YOUR OBJECTIVE: For this exercise, print all of the entries exactly as given.

[Dataset entries]
⟨
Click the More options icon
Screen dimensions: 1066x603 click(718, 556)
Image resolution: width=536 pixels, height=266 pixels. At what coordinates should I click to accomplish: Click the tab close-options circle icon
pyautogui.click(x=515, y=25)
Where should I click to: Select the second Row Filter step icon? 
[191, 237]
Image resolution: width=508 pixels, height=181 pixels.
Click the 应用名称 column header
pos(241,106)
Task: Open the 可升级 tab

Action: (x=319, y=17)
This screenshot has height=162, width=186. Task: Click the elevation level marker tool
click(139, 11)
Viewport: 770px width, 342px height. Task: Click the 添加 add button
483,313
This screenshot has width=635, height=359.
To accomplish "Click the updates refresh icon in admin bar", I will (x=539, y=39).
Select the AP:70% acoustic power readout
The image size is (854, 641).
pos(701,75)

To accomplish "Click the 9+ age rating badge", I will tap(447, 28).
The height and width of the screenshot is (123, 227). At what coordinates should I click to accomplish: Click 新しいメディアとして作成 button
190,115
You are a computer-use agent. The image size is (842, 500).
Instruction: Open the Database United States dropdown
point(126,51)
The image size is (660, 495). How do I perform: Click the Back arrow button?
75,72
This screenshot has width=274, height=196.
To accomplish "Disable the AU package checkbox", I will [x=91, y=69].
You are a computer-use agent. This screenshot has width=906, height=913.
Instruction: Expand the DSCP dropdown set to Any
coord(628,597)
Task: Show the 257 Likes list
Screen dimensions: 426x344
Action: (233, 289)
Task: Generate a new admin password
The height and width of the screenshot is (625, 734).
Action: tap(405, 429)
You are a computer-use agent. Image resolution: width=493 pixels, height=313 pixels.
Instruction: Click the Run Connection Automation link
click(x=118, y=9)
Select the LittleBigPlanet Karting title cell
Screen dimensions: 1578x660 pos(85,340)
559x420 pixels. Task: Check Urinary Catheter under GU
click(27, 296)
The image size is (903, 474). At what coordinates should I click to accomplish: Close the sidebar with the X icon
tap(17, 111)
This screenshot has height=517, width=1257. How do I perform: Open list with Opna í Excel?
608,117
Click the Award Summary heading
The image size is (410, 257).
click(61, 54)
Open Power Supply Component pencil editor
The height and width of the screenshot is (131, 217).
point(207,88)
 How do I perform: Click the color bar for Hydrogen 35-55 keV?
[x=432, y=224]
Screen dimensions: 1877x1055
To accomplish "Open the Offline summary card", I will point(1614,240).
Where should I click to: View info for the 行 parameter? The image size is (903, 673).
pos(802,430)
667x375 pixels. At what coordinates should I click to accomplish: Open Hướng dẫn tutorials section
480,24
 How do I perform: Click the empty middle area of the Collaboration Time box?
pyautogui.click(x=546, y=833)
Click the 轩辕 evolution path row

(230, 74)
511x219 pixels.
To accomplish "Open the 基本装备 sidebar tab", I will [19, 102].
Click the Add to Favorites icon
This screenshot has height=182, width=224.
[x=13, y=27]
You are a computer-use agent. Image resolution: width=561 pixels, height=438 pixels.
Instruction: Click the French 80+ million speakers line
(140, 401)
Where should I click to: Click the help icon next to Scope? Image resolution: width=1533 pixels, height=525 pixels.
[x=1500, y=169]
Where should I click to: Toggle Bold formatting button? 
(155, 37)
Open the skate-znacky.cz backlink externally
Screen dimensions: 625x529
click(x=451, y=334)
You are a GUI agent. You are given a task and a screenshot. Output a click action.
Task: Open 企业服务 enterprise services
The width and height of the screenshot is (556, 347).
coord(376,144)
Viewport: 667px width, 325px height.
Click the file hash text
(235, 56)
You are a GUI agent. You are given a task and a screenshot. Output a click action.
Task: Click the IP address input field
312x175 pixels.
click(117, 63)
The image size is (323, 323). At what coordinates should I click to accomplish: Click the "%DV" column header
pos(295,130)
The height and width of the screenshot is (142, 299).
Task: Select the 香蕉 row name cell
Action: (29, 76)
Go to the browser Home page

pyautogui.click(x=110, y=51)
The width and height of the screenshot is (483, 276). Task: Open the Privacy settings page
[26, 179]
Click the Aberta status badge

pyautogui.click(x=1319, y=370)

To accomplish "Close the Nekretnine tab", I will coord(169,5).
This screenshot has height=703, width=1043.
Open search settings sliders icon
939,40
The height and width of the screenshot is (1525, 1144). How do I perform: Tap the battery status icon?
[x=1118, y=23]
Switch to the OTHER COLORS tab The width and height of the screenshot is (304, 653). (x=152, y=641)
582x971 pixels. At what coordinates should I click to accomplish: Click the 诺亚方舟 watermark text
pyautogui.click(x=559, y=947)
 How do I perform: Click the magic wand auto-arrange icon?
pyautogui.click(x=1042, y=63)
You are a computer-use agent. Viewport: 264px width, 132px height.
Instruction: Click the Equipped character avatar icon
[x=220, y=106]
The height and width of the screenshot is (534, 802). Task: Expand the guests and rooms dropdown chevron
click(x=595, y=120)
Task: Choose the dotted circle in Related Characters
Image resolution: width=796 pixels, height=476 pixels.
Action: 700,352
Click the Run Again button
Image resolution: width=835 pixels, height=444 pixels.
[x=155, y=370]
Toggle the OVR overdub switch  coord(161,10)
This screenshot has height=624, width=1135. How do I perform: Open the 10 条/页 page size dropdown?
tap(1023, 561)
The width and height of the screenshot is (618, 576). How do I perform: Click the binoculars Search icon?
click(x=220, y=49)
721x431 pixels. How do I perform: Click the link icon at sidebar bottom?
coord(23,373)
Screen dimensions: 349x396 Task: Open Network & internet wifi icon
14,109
⟩
TASK ANSWER:
Click the More options icon
Screen dimensions: 1066x603 click(718, 556)
Image resolution: width=536 pixels, height=266 pixels. At what coordinates should I click to accomplish: Click the tab close-options circle icon
pyautogui.click(x=515, y=25)
Where should I click to: Select the second Row Filter step icon? 
[191, 237]
Image resolution: width=508 pixels, height=181 pixels.
Click the 应用名称 column header
pos(241,106)
Task: Open the 可升级 tab

Action: (x=319, y=17)
This screenshot has height=162, width=186. Task: Click the elevation level marker tool
click(139, 11)
Viewport: 770px width, 342px height. Task: Click the 添加 add button
483,313
This screenshot has width=635, height=359.
To accomplish "Click the updates refresh icon in admin bar", I will (x=539, y=39).
Select the AP:70% acoustic power readout
The image size is (854, 641).
pos(701,75)

To accomplish "Click the 9+ age rating badge", I will tap(447, 28).
The height and width of the screenshot is (123, 227). At what coordinates should I click to accomplish: Click 新しいメディアとして作成 button
190,115
You are a computer-use agent. The image size is (842, 500).
Instruction: Open the Database United States dropdown
point(126,51)
The image size is (660, 495). How do I perform: Click the Back arrow button?
75,72
This screenshot has width=274, height=196.
To accomplish "Disable the AU package checkbox", I will [x=91, y=69].
You are a computer-use agent. This screenshot has width=906, height=913.
Instruction: Expand the DSCP dropdown set to Any
coord(628,597)
Task: Show the 257 Likes list
Screen dimensions: 426x344
Action: (233, 289)
Task: Generate a new admin password
The height and width of the screenshot is (625, 734).
Action: tap(405, 429)
You are a computer-use agent. Image resolution: width=493 pixels, height=313 pixels.
Instruction: Click the Run Connection Automation link
click(x=118, y=9)
Select the LittleBigPlanet Karting title cell
Screen dimensions: 1578x660 pos(85,340)
559x420 pixels. Task: Check Urinary Catheter under GU
click(27, 296)
The image size is (903, 474). At what coordinates should I click to accomplish: Close the sidebar with the X icon
tap(17, 111)
This screenshot has height=517, width=1257. How do I perform: Open list with Opna í Excel?
608,117
Click the Award Summary heading
The image size is (410, 257).
click(61, 54)
Open Power Supply Component pencil editor
The height and width of the screenshot is (131, 217).
point(207,88)
 How do I perform: Click the color bar for Hydrogen 35-55 keV?
[x=432, y=224]
Screen dimensions: 1877x1055
To accomplish "Open the Offline summary card", I will point(1614,240).
Where should I click to: View info for the 行 parameter? The image size is (903, 673).
pos(802,430)
667x375 pixels. At what coordinates should I click to accomplish: Open Hướng dẫn tutorials section
480,24
 How do I perform: Click the empty middle area of the Collaboration Time box?
pyautogui.click(x=546, y=833)
Click the 轩辕 evolution path row

(230, 74)
511x219 pixels.
To accomplish "Open the 基本装备 sidebar tab", I will [19, 102].
Click the Add to Favorites icon
This screenshot has height=182, width=224.
[x=13, y=27]
You are a computer-use agent. Image resolution: width=561 pixels, height=438 pixels.
Instruction: Click the French 80+ million speakers line
(140, 401)
Where should I click to: Click the help icon next to Scope? Image resolution: width=1533 pixels, height=525 pixels.
[x=1500, y=169]
Where should I click to: Toggle Bold formatting button? 
(155, 37)
Open the skate-znacky.cz backlink externally
Screen dimensions: 625x529
click(x=451, y=334)
You are a GUI agent. You are given a task and a screenshot. Output a click action.
Task: Open 企业服务 enterprise services
The width and height of the screenshot is (556, 347).
coord(376,144)
Viewport: 667px width, 325px height.
Click the file hash text
(235, 56)
You are a GUI agent. You are given a task and a screenshot. Output a click action.
Task: Click the IP address input field
312x175 pixels.
click(117, 63)
The image size is (323, 323). At what coordinates should I click to accomplish: Click the "%DV" column header
pos(295,130)
The height and width of the screenshot is (142, 299).
Task: Select the 香蕉 row name cell
Action: (29, 76)
Go to the browser Home page

pyautogui.click(x=110, y=51)
The width and height of the screenshot is (483, 276). Task: Open the Privacy settings page
[26, 179]
Click the Aberta status badge

pyautogui.click(x=1319, y=370)

To accomplish "Close the Nekretnine tab", I will coord(169,5).
This screenshot has height=703, width=1043.
Open search settings sliders icon
939,40
The height and width of the screenshot is (1525, 1144). How do I perform: Tap the battery status icon?
[x=1118, y=23]
Switch to the OTHER COLORS tab The width and height of the screenshot is (304, 653). (x=152, y=641)
582x971 pixels. At what coordinates should I click to accomplish: Click the 诺亚方舟 watermark text
pyautogui.click(x=559, y=947)
 How do I perform: Click the magic wand auto-arrange icon?
pyautogui.click(x=1042, y=63)
You are a computer-use agent. Viewport: 264px width, 132px height.
Instruction: Click the Equipped character avatar icon
[x=220, y=106]
The height and width of the screenshot is (534, 802). Task: Expand the guests and rooms dropdown chevron
click(x=595, y=120)
Task: Choose the dotted circle in Related Characters
Image resolution: width=796 pixels, height=476 pixels.
Action: 700,352
Click the Run Again button
Image resolution: width=835 pixels, height=444 pixels.
[x=155, y=370]
Toggle the OVR overdub switch  coord(161,10)
This screenshot has height=624, width=1135. How do I perform: Open the 10 条/页 page size dropdown?
tap(1023, 561)
The width and height of the screenshot is (618, 576). How do I perform: Click the binoculars Search icon?
click(x=220, y=49)
721x431 pixels. How do I perform: Click the link icon at sidebar bottom?
coord(23,373)
Screen dimensions: 349x396 Task: Open Network & internet wifi icon
14,109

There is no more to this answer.